If South Africa’s white middle class had to vote again in an honest referendum asking the real question: “Do you want to turn South Africa and the SADF’s weapons over to the ANC so that they may spend your taxes on Mercs and holidays, make anti-white laws and pamper the criminals?” more than ninety percent would vote “no”. But in the early nineties the local media had simply followed the lead of their overseas counterparts in predicting a brilliant outcome if the purveyors of communist theories and the necklace would be given carte blanche to “transform” South Africa. The Left had a dream in Europe and they called it “scientific socialism”. It killed a hundred million people and then finally it was labelled the gulag.

In South Africa the Left brought us “democracy”, which means that a small group of people may appropriate all the wealth and make laws to prevent your child from being admitted to university, at least in the medical faculty – and some other faculties too.  If you complain about that, Max and company will smear you as a racist and a fascist.

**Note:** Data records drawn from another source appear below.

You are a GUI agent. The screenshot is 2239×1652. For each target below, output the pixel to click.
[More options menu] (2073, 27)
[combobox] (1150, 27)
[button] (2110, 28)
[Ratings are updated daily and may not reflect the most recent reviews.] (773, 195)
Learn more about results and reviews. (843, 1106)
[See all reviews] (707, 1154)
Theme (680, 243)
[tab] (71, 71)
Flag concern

But Max doesn’t know an IP from a config file. Or a template from a plug-in. Neither do those media execs who are trying to put a lid on it in the name of copyright protection. The European socialists, no matter how they deride their opponents as populists and extremists, have already lost the war, thanks to intrepid anti-Islamic websites in no small measure.

When my sixteen-year old daughter saw the black screens yesterday, she exclaimed: “This is the internet! This is power! This is us! Don’t you just feel it?”

Somewhere, someone must be trembling…

One thought on “Have racists and fascists taken over the internet?

  1. Peter de Kock

    I could not agree with you more!

    I am gay as it happens – and even I am getting so sick and tired of the torrents of abuse that commentators suffer should they even dare to comment in the slightest negative about an aspect of the gay community. I’ve seen it myself. I’ve often sympathised with my heterosexual intellectual friends – they have been deprived of a conservative voice, no matter how reasonable that voice maybe. And to those from the working classes – well, everyone ‘expects’ them to be racist anyway. It’s all very disconcerting. Just when did we abandon reason for madness???